Requirement | Convert every line of the rows below into a Markdown table with two columns, "Line No." and "Text," numbering the lines in order and omitting blank lines.

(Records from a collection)
+++++

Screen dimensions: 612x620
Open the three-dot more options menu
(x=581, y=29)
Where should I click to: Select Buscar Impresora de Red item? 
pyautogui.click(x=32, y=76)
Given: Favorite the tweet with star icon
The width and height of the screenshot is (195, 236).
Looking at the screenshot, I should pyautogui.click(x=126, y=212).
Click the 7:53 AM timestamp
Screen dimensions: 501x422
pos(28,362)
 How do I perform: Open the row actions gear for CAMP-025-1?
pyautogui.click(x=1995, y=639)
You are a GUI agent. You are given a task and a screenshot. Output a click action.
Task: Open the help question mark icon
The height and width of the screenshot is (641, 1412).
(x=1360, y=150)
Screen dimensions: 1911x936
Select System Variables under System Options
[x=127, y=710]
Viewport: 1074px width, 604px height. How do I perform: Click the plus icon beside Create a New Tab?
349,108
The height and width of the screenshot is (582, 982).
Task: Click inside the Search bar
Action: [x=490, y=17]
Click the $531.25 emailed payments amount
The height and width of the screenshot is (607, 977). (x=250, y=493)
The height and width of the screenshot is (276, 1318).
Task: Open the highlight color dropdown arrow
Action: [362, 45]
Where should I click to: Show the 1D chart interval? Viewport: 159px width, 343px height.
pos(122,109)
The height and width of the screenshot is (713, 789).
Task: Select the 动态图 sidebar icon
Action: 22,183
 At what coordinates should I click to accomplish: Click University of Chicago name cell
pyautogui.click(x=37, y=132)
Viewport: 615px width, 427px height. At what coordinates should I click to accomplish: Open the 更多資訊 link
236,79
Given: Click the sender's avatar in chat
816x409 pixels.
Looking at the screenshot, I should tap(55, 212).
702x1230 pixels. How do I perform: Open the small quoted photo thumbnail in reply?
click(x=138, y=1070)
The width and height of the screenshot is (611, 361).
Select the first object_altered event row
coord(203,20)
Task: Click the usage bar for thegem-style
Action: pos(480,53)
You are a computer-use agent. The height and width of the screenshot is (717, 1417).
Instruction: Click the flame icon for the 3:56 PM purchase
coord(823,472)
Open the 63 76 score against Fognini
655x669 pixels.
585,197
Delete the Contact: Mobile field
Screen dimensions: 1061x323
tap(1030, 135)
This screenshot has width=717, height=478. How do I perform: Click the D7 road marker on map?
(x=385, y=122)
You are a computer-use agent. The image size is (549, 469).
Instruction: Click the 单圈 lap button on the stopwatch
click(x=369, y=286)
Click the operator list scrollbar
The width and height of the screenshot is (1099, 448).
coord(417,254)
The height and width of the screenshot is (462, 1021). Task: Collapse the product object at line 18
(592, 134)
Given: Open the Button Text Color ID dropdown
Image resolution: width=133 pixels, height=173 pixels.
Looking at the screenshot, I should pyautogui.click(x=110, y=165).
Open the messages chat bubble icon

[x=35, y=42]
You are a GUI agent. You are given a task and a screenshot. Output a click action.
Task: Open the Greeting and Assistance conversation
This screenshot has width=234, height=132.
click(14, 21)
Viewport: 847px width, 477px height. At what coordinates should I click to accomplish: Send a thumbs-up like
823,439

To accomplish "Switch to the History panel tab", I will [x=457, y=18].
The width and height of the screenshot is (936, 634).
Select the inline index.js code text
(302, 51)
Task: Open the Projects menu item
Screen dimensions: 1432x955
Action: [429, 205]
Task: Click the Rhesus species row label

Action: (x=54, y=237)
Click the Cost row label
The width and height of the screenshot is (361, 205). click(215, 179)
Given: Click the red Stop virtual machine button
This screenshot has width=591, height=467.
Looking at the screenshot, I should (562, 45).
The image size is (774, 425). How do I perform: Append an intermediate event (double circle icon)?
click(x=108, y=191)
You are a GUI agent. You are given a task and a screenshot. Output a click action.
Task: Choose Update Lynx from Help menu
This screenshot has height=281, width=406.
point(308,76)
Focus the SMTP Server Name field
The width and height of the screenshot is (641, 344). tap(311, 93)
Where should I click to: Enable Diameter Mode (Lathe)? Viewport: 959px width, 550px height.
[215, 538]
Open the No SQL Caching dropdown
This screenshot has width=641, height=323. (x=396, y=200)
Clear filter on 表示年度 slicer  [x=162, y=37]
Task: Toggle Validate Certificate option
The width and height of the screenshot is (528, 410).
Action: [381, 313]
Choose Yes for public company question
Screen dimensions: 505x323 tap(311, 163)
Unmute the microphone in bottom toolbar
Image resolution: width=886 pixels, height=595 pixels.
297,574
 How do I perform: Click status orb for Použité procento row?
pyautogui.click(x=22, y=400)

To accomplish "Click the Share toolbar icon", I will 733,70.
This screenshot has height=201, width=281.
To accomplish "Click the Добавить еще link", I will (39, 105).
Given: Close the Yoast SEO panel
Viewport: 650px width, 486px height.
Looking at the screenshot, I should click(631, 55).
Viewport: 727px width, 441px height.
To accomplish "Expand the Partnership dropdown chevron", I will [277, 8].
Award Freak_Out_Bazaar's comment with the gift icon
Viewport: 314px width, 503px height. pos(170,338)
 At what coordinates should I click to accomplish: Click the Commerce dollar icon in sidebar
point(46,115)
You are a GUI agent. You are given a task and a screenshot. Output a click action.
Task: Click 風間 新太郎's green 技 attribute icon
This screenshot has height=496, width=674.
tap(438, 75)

+++++

Expected answer |
| Line No. | Text |
|---|---|
| 1 | Screen dimensions: 612x620 |
| 2 | Open the three-dot more options menu |
| 3 | (x=581, y=29) |
| 4 | Where should I click to: Select Buscar Impresora de Red item?  |
| 5 | pyautogui.click(x=32, y=76) |
| 6 | Given: Favorite the tweet with star icon |
| 7 | The width and height of the screenshot is (195, 236). |
| 8 | Looking at the screenshot, I should pyautogui.click(x=126, y=212). |
| 9 | Click the 7:53 AM timestamp |
| 10 | Screen dimensions: 501x422 |
| 11 | pos(28,362) |
| 12 |  How do I perform: Open the row actions gear for CAMP-025-1? |
| 13 | pyautogui.click(x=1995, y=639) |
| 14 | You are a GUI agent. You are given a task and a screenshot. Output a click action. |
| 15 | Task: Open the help question mark icon |
| 16 | The height and width of the screenshot is (641, 1412). |
| 17 | (x=1360, y=150) |
| 18 | Screen dimensions: 1911x936 |
| 19 | Select System Variables under System Options |
| 20 | [x=127, y=710] |
| 21 | Viewport: 1074px width, 604px height. How do I perform: Click the plus icon beside Create a New Tab? |
| 22 | 349,108 |
| 23 | The height and width of the screenshot is (582, 982). |
| 24 | Task: Click inside the Search bar |
| 25 | Action: [x=490, y=17] |
| 26 | Click the $531.25 emailed payments amount |
| 27 | The height and width of the screenshot is (607, 977). (x=250, y=493) |
| 28 | The height and width of the screenshot is (276, 1318). |
| 29 | Task: Open the highlight color dropdown arrow |
| 30 | Action: [362, 45] |
| 31 | Where should I click to: Show the 1D chart interval? Viewport: 159px width, 343px height. |
| 32 | pos(122,109) |
| 33 | The height and width of the screenshot is (713, 789). |
| 34 | Task: Select the 动态图 sidebar icon |
| 35 | Action: 22,183 |
| 36 |  At what coordinates should I click to accomplish: Click University of Chicago name cell |
| 37 | pyautogui.click(x=37, y=132) |
| 38 | Viewport: 615px width, 427px height. At what coordinates should I click to accomplish: Open the 更多資訊 link |
| 39 | 236,79 |
| 40 | Given: Click the sender's avatar in chat |
| 41 | 816x409 pixels. |
| 42 | Looking at the screenshot, I should tap(55, 212). |
| 43 | 702x1230 pixels. How do I perform: Open the small quoted photo thumbnail in reply? |
| 44 | click(x=138, y=1070) |
| 45 | The width and height of the screenshot is (611, 361). |
| 46 | Select the first object_altered event row |
| 47 | coord(203,20) |
| 48 | Task: Click the usage bar for thegem-style |
| 49 | Action: pos(480,53) |
| 50 | You are a computer-use agent. The height and width of the screenshot is (717, 1417). |
| 51 | Instruction: Click the flame icon for the 3:56 PM purchase |
| 52 | coord(823,472) |
| 53 | Open the 63 76 score against Fognini |
| 54 | 655x669 pixels. |
| 55 | 585,197 |
| 56 | Delete the Contact: Mobile field |
| 57 | Screen dimensions: 1061x323 |
| 58 | tap(1030, 135) |
| 59 | This screenshot has width=717, height=478. How do I perform: Click the D7 road marker on map? |
| 60 | (x=385, y=122) |
| 61 | You are a computer-use agent. The image size is (549, 469). |
| 62 | Instruction: Click the 单圈 lap button on the stopwatch |
| 63 | click(x=369, y=286) |
| 64 | Click the operator list scrollbar |
| 65 | The width and height of the screenshot is (1099, 448). |
| 66 | coord(417,254) |
| 67 | The height and width of the screenshot is (462, 1021). Task: Collapse the product object at line 18 |
| 68 | (592, 134) |
| 69 | Given: Open the Button Text Color ID dropdown |
| 70 | Image resolution: width=133 pixels, height=173 pixels. |
| 71 | Looking at the screenshot, I should pyautogui.click(x=110, y=165). |
| 72 | Open the messages chat bubble icon |
| 73 | [x=35, y=42] |
| 74 | You are a GUI agent. You are given a task and a screenshot. Output a click action. |
| 75 | Task: Open the Greeting and Assistance conversation |
| 76 | This screenshot has width=234, height=132. |
| 77 | click(14, 21) |
| 78 | Viewport: 847px width, 477px height. At what coordinates should I click to accomplish: Send a thumbs-up like |
| 79 | 823,439 |
| 80 | To accomplish "Switch to the History panel tab", I will [x=457, y=18]. |
| 81 | The width and height of the screenshot is (936, 634). |
| 82 | Select the inline index.js code text |
| 83 | (302, 51) |
| 84 | Task: Open the Projects menu item |
| 85 | Screen dimensions: 1432x955 |
| 86 | Action: [429, 205] |
| 87 | Task: Click the Rhesus species row label |
| 88 | Action: (x=54, y=237) |
| 89 | Click the Cost row label |
| 90 | The width and height of the screenshot is (361, 205). click(215, 179) |
| 91 | Given: Click the red Stop virtual machine button |
| 92 | This screenshot has width=591, height=467. |
| 93 | Looking at the screenshot, I should (562, 45). |
| 94 | The image size is (774, 425). How do I perform: Append an intermediate event (double circle icon)? |
| 95 | click(x=108, y=191) |
| 96 | You are a GUI agent. You are given a task and a screenshot. Output a click action. |
| 97 | Task: Choose Update Lynx from Help menu |
| 98 | This screenshot has height=281, width=406. |
| 99 | point(308,76) |
| 100 | Focus the SMTP Server Name field |
| 101 | The width and height of the screenshot is (641, 344). tap(311, 93) |
| 102 | Where should I click to: Enable Diameter Mode (Lathe)? Viewport: 959px width, 550px height. |
| 103 | [215, 538] |
| 104 | Open the No SQL Caching dropdown |
| 105 | This screenshot has width=641, height=323. (x=396, y=200) |
| 106 | Clear filter on 表示年度 slicer  [x=162, y=37] |
| 107 | Task: Toggle Validate Certificate option |
| 108 | The width and height of the screenshot is (528, 410). |
| 109 | Action: [381, 313] |
| 110 | Choose Yes for public company question |
| 111 | Screen dimensions: 505x323 tap(311, 163) |
| 112 | Unmute the microphone in bottom toolbar |
| 113 | Image resolution: width=886 pixels, height=595 pixels. |
| 114 | 297,574 |
| 115 |  How do I perform: Click status orb for Použité procento row? |
| 116 | pyautogui.click(x=22, y=400) |
| 117 | To accomplish "Click the Share toolbar icon", I will 733,70. |
| 118 | This screenshot has height=201, width=281. |
| 119 | To accomplish "Click the Добавить еще link", I will (39, 105). |
| 120 | Given: Close the Yoast SEO panel |
| 121 | Viewport: 650px width, 486px height. |
| 122 | Looking at the screenshot, I should click(631, 55). |
| 123 | Viewport: 727px width, 441px height. |
| 124 | To accomplish "Expand the Partnership dropdown chevron", I will [277, 8]. |
| 125 | Award Freak_Out_Bazaar's comment with the gift icon |
| 126 | Viewport: 314px width, 503px height. pos(170,338) |
| 127 |  At what coordinates should I click to accomplish: Click the Commerce dollar icon in sidebar |
| 128 | point(46,115) |
| 129 | You are a GUI agent. You are given a task and a screenshot. Output a click action. |
| 130 | Task: Click 風間 新太郎's green 技 attribute icon |
| 131 | This screenshot has height=496, width=674. |
| 132 | tap(438, 75) |